The Apple Customer Service Experience
Apple Stores, well-known for the great customer service, are perhaps the most “social” retail environments in the country, and it’s no accident. In fact, Steve Jobs’ biographer Walter Isaacson recounts in his 2011 bestseller that as far back as 2000 Jobs realized that for Apple to be successful, it needed to have a way to communicate directly with customers, and the best (and really only) way to do that was within retail stores.
While the strategy was initially derided by many, today it has proven to be the most successful retail operation in the country. Apple Stores directly account for 15% of Apple’s revenues. Perhaps even more importantly, according to Isaacson, “by creating buzz and brand awareness they indirectly helped boost everything the company did.”
How does Apple do this? Most locations feature products that are prominently displayed on tables throughout the store. People can walk around the tables and try out the products, which also causes them to be looking in the direction of people opposite them, rather than staring by themselves at endless, tall racks of products.
The interaction with products also provides triggers for conversation, as in: “how did you do that?” or “wow, that’s cool!” Conversations occur between customers, as well as between customers and employees, who are omnipresent in Apple Stores, and clearly recruited as customer service representatives based on personality as well as knowledge.
In our view, it’s no accident that Apple brands earn more word of mouth, collectively, than the brands of any other company -- in the US, United Kingdom, and Australia, according to our research. While there are many reasons why Apple brands are “talkable,” the stores, and the Apple approach to customer service, clearly have become part of the reason why.
The Zappos Company
Zappos, the popular direct seller of shoes and other products, doesn’t have actual store locations, but they have a large number of call center representatives who talk directly with customers.
While most companies view their call centers as “costs” to be minimized and there is a heavy focus on productivity, Zappos sees their call as a critical point of contact with their customers; they actually manage for longer calls, not shorter ones.
The reason: They want their customer service to build a strong personal rapport between customers and employees that will help to generate loyalty.
Interestingly, although the Zappos CEO, Tony Hsieh, has a huge following on Twitter, he eschews online social media as a “social” channel.
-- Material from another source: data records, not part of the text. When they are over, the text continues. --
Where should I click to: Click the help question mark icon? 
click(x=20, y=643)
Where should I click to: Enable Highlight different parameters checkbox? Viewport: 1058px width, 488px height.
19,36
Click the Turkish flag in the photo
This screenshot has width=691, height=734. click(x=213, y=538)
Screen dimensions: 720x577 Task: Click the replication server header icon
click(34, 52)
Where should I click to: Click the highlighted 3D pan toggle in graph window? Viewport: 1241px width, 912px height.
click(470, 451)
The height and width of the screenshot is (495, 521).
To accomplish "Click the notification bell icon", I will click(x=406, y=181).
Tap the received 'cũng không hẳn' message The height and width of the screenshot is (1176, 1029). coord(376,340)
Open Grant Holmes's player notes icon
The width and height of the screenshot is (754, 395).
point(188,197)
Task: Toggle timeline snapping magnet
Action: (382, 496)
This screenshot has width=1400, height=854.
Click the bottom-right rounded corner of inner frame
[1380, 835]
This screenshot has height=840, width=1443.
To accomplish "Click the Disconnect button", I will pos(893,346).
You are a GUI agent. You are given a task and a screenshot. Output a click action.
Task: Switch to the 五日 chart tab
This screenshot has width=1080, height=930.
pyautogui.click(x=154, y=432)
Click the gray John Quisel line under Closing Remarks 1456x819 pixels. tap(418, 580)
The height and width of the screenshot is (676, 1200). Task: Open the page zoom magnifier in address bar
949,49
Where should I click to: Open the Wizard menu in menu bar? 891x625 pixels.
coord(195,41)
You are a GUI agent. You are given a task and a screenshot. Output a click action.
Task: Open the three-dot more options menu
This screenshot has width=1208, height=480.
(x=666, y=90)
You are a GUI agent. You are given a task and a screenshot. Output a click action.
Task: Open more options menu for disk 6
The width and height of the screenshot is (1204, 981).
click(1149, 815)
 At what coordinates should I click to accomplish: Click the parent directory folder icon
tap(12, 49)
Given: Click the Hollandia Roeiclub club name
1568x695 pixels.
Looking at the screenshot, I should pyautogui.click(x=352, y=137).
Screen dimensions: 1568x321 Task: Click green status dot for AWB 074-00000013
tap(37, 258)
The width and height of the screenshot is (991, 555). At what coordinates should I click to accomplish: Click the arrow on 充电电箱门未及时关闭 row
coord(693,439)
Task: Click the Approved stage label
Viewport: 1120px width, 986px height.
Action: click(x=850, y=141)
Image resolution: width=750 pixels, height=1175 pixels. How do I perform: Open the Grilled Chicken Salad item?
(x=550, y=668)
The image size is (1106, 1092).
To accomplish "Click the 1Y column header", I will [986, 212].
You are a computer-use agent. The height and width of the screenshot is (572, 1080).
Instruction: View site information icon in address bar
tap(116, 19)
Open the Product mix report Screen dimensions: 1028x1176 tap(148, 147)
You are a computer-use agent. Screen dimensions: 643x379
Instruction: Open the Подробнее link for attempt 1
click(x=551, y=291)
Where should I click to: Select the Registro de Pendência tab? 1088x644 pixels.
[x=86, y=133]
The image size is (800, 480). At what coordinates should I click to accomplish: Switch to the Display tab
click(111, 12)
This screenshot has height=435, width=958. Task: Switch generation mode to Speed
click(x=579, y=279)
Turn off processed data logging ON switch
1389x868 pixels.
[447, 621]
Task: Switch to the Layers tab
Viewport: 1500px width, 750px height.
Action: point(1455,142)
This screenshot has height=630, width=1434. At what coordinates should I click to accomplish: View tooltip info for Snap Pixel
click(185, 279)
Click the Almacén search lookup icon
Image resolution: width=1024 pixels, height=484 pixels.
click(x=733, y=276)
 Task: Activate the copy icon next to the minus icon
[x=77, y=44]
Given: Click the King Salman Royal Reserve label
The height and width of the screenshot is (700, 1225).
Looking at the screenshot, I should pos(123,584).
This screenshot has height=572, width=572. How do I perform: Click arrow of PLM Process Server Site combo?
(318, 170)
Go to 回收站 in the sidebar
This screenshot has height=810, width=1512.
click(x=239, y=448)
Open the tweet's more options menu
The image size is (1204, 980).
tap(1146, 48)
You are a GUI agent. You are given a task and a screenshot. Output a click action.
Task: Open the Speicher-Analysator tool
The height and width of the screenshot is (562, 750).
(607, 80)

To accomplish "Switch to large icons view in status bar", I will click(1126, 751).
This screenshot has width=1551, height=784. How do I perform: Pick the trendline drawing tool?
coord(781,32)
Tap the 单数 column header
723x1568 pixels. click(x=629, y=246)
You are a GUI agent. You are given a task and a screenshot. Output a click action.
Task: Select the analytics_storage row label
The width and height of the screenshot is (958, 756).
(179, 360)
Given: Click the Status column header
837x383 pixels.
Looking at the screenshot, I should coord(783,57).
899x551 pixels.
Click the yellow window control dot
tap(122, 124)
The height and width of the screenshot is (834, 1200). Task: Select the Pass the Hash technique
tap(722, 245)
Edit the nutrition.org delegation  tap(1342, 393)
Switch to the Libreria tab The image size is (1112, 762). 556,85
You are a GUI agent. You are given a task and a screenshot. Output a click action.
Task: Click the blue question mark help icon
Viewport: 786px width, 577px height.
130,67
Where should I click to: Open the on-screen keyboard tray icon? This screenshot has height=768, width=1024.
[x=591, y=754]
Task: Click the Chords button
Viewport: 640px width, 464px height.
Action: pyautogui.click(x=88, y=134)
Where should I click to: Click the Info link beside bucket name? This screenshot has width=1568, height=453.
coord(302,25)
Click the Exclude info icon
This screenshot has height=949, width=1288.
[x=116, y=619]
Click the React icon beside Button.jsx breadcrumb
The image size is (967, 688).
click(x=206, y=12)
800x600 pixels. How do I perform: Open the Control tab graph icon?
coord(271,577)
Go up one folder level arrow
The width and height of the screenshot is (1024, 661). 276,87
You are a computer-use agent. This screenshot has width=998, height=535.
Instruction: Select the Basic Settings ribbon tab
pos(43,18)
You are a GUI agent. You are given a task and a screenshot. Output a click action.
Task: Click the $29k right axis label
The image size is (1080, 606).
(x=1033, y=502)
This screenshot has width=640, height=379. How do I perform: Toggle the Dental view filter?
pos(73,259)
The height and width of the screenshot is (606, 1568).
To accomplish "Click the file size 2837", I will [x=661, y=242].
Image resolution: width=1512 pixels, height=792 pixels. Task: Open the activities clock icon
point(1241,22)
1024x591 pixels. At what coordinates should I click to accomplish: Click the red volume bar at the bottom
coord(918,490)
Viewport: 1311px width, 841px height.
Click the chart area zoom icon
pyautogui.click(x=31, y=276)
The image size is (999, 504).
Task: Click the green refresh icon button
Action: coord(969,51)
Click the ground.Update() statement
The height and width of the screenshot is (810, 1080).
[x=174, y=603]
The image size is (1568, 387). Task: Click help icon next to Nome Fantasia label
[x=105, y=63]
He actually collects $1 any time one of his executives use the term “social media” in his presence, because he’s not interested in having an online social media strategy for the company.
What he wants is to encourage meaningful personal, emotional connections between his employees and customers; he believes that’s the key to driving sales and customer loyalty.
“In a perfect world,” says Hsieh, “every time someone places an order, a Zappos employee would get in their car, drive to the house, and thank the customer for the order.” That’s not practical, but Hsieh considers the phone to be a very underutilized resource for most companies.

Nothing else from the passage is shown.